* _TEXT EXCERPT_

Here is my story, it started here!
How I decided to take up the Battle to feed and fund families from the kitchen and my journey to eFoods Global!
Power Mom Kim and daughter Maddy demonstrating the 2 minute or less meals for family dinners!!
From a Deep winter freeze to finding life’s purpose in a spring morning.
I sat out in morning sun for an half an hour before I even heard the chatter of the birds. Since my Dad died it seems I had been noticing things. Sitting here on one of the first spring days we’d had and already in June it seems the birds were voicing the complaints of all of us . . . spring had waited so long to sprung that it was too late to roll kindly into its pleasant pleasure. The birds were anxious, almost irritated to make up for the two extra months of winter that had kept them frozen, immobile and silent. Frozen, immobile and silent describes me since my father had passed in a traumatic death which me and my family, from brothers and sisters to my own husband and children, all witnessed in exquisite detail.
I sit now with my toes in the sun and feel the warmth we’d been expecting but not felt over the last long lingering months of winter/spring. The heat feels good which I take as a sign I might be thawing just a little from my frozen, immobile silent state. I have not wanted to touch my laptop keyboard for months, not wanted to write or work or think even, and I suppose writing this another sign that I am melting my icey shell.
I sit on a deck looking over a valley that is beginning to shine with the green of new leaves. It marvels me that it did not take long from the first of the snow melt and brown muddy earth for green to appear. In the rocky mountains and as far as my heart can get from my fatherland of Ireland, a few weeks of post snow melt spring always produce shades of green that look and scent of the emerald isles. Thousands of shades of new green will eventually lose their bloom in the hot dessert sun which assaults spring here and within weeks will turn into the five shades of summer brown mixed with the leftover faded green leaves.
Summer, fall and even winter bring their own beauty to the earth but compared to the glorious colors of spring it’s a wonder the trees and flowers feel it is worth it every year to produce such luxurious color only to have it faded by the rays of the sun. Don’t they ever catch on that the sun which feels friendly enough to coax out their colors in the spring is also the tyrant force that carries their bloom through to withered colorless state of summer and after a colorful moment in autumn to a dismal death to welcome the overwhelming winter again? Wow, I am negative. Death and destruction even if its not to the level seen on a multi-media movie screen will do that to you I guess.
Despite all I am ever the optimist and I remind myself that dwelling on what I know will happen to this lovely spring will make me miss the freshness and hopefulness that is present now. The birds anxiously chatter on and I hear the disparate hums of the humming bird and the yellow jacket overhead. I see the trees filling their branches with unfurled leaves and the last of the bulb bursting forth in flower. The iris flowers which usually come in April or May are now brave enough to display themselves here with us in June. The sky is blue and that in itself is powerful to me. Spring skies and spring bloom have the power to give hopelessly squashed but eternally optimistic hearts like mine an infusion.

* _Collected data_
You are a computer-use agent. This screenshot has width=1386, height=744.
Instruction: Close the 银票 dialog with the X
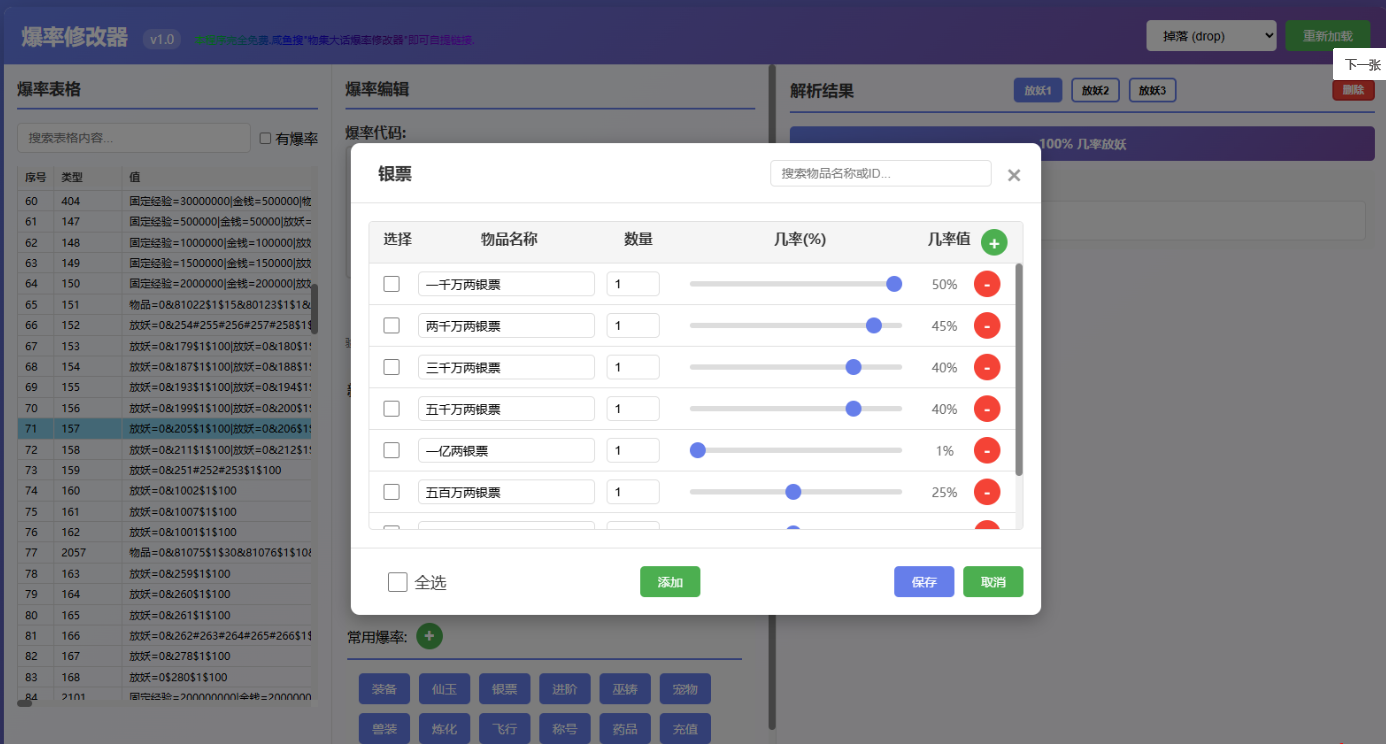(x=1013, y=174)
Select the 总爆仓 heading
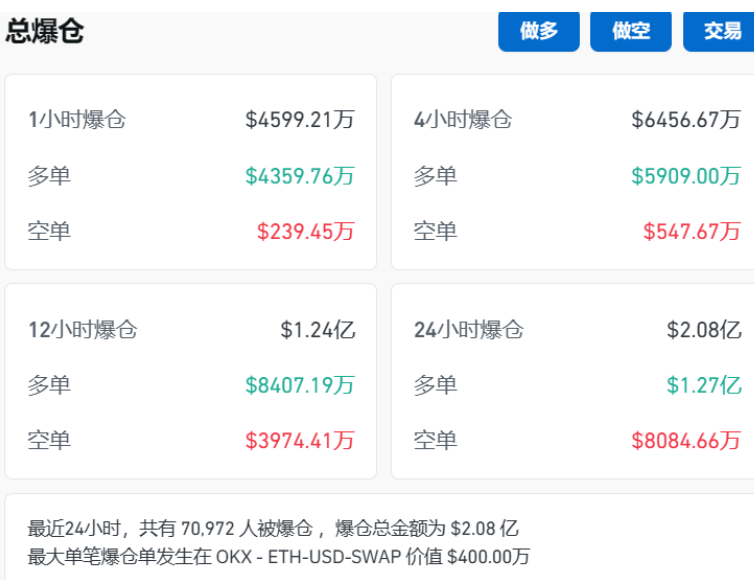 coord(45,31)
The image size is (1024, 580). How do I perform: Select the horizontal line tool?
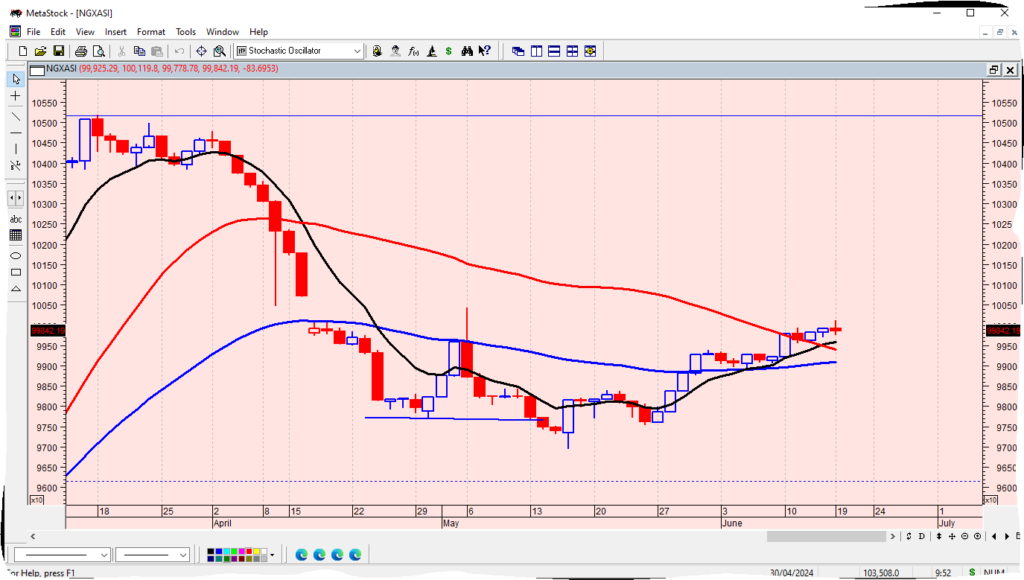pos(15,132)
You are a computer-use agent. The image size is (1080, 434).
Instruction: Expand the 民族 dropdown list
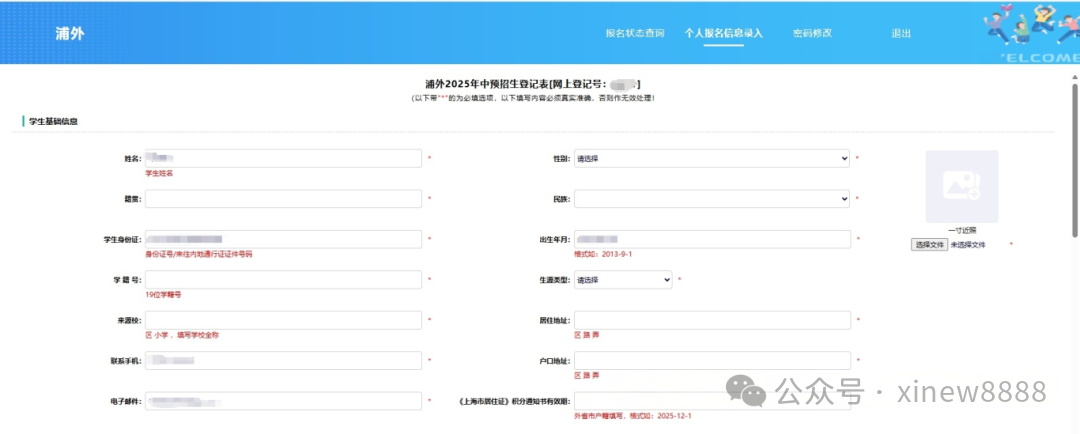pos(712,199)
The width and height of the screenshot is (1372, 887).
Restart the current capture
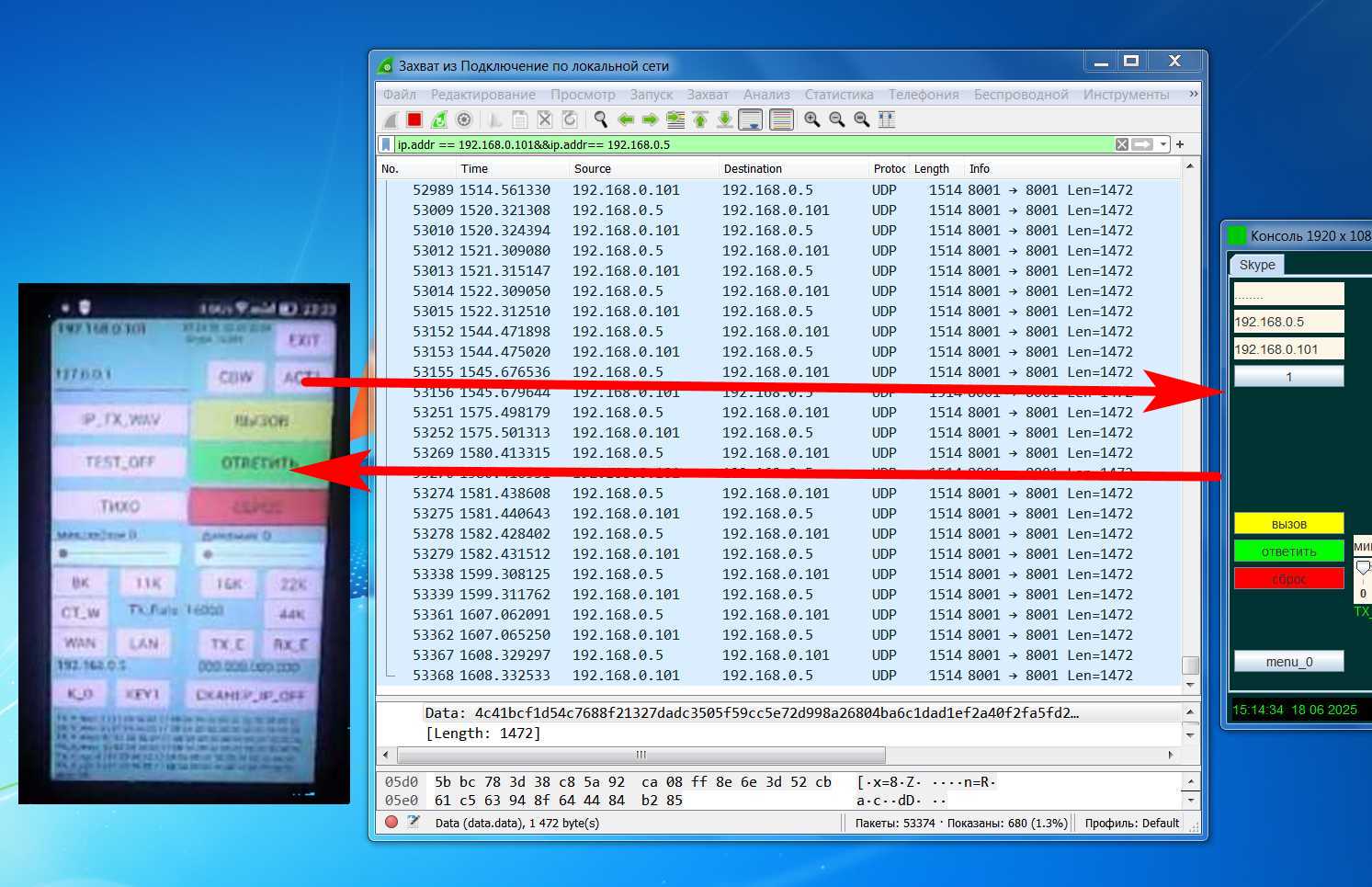(x=439, y=119)
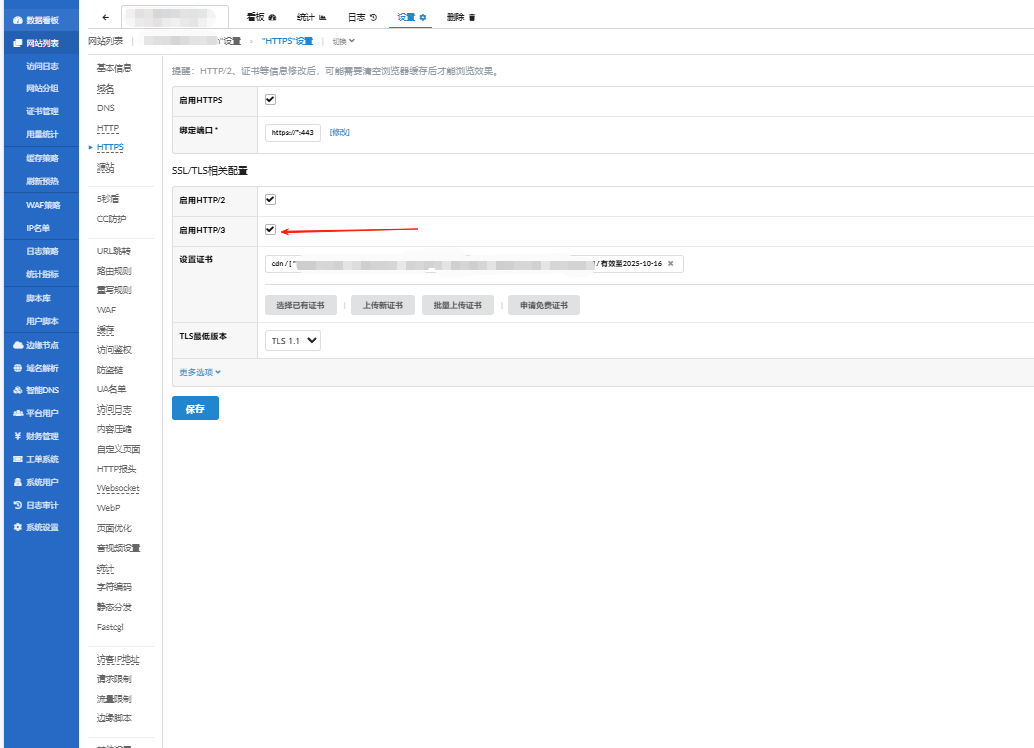
Task: Open the 边缘节点 section
Action: (38, 344)
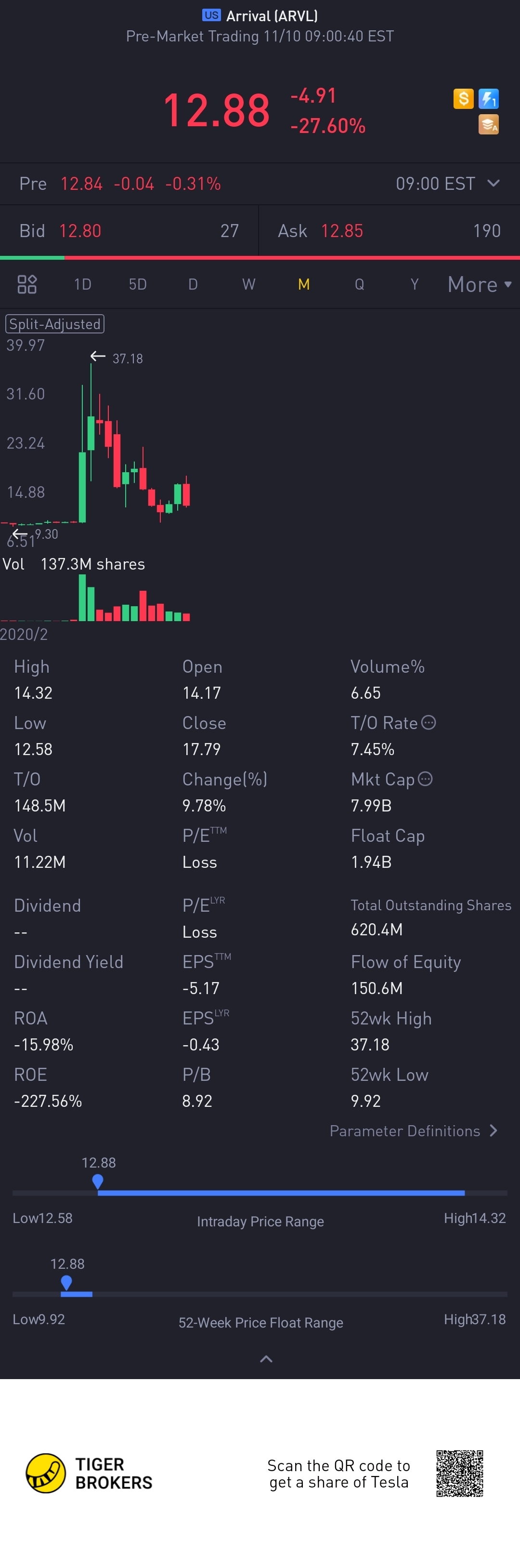Open the chart layout grid icon

[27, 284]
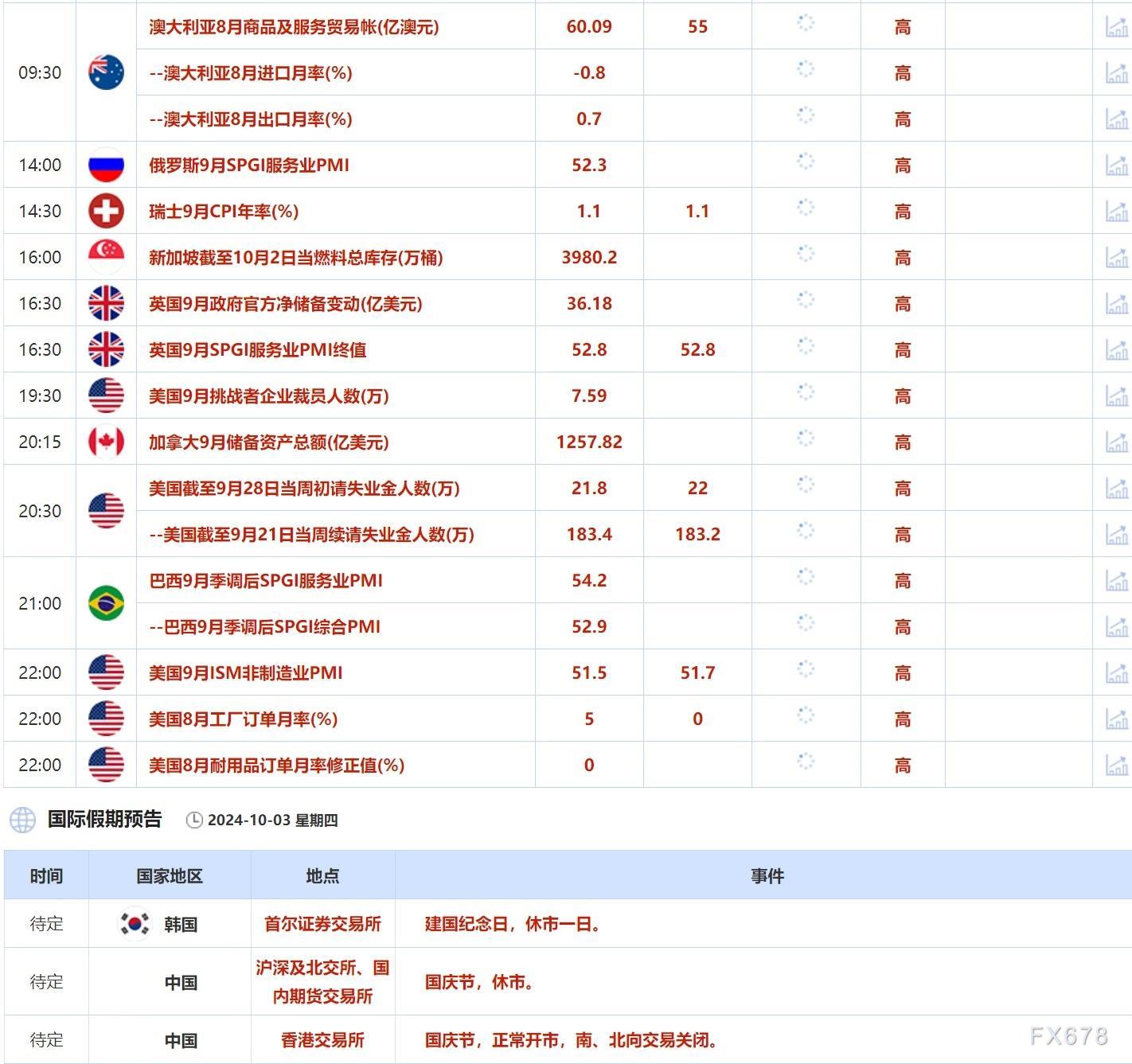The height and width of the screenshot is (1064, 1132).
Task: Click the 高 importance label for 俄罗斯9月SPGI服务业PMI
Action: pyautogui.click(x=903, y=165)
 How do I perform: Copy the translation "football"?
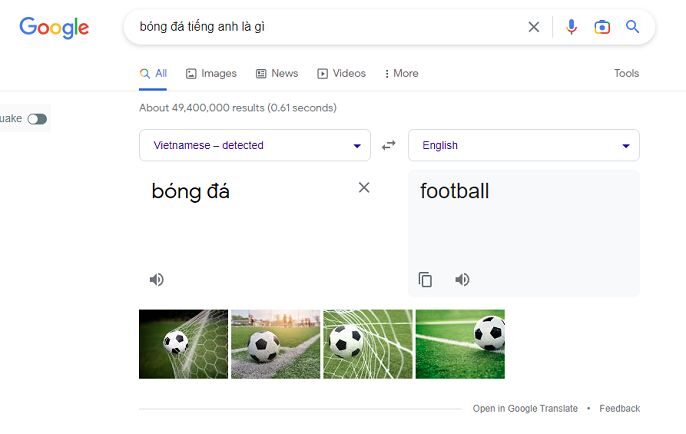[425, 280]
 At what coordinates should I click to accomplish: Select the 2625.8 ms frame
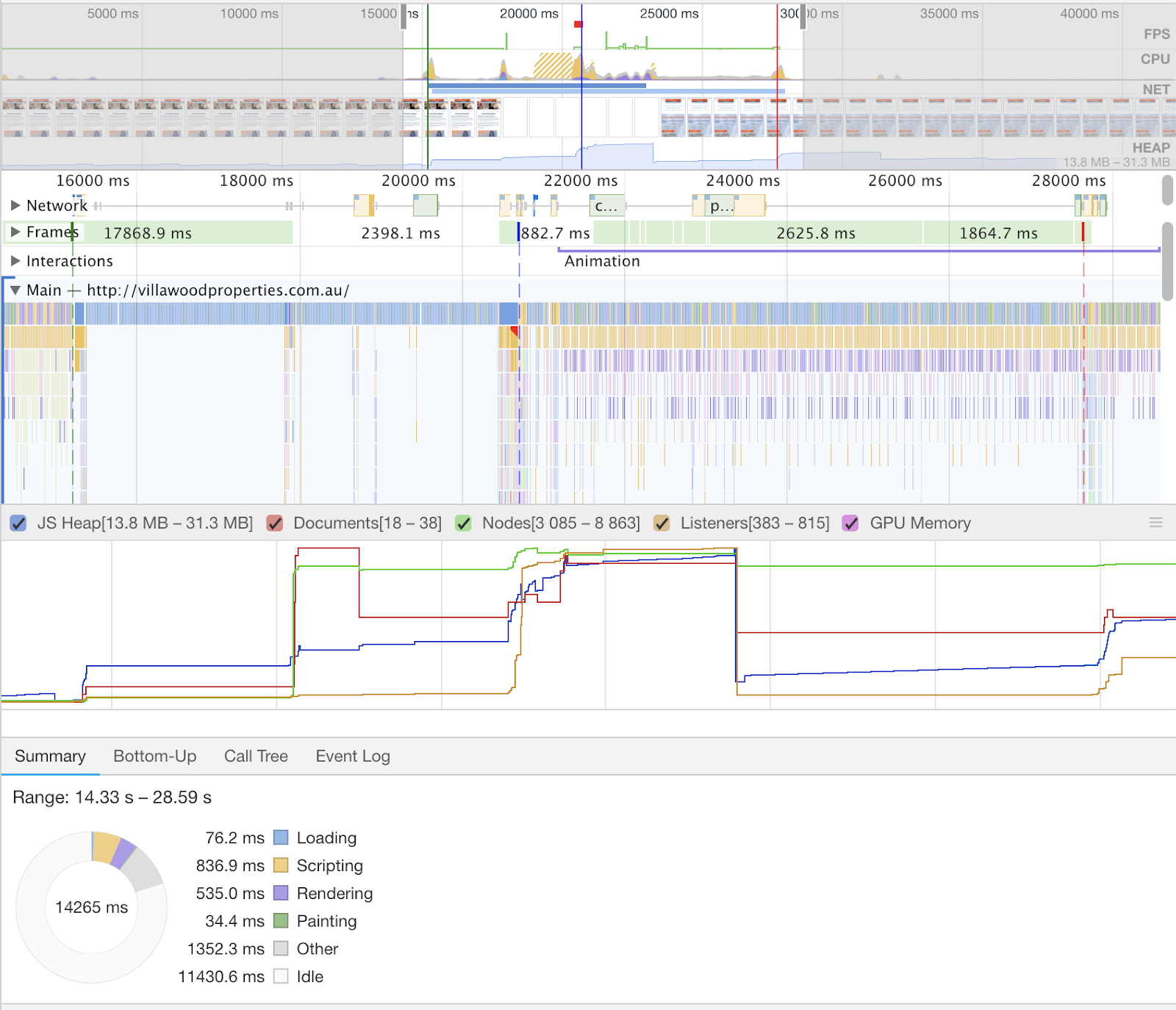[815, 233]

* _YOUR INSTRUCTIONS_
Duplicate word for word the section of the personal essay about spring that opens with the words "From a Deep" and closes with "in exquisite detail.".

* _RESPONSE TO THE TASK_
From a Deep winter freeze to finding life’s purpose in a spring morning.
I sat out in morning sun for an half an hour before I even heard the chatter of the birds. Since my Dad died it seems I had been noticing things. Sitting here on one of the first spring days we’d had and already in June it seems the birds were voicing the complaints of all of us . . . spring had waited so long to sprung that it was too late to roll kindly into its pleasant pleasure. The birds were anxious, almost irritated to make up for the two extra months of winter that had kept them frozen, immobile and silent. Frozen, immobile and silent describes me since my father had passed in a traumatic death which me and my family, from brothers and sisters to my own husband and children, all witnessed in exquisite detail.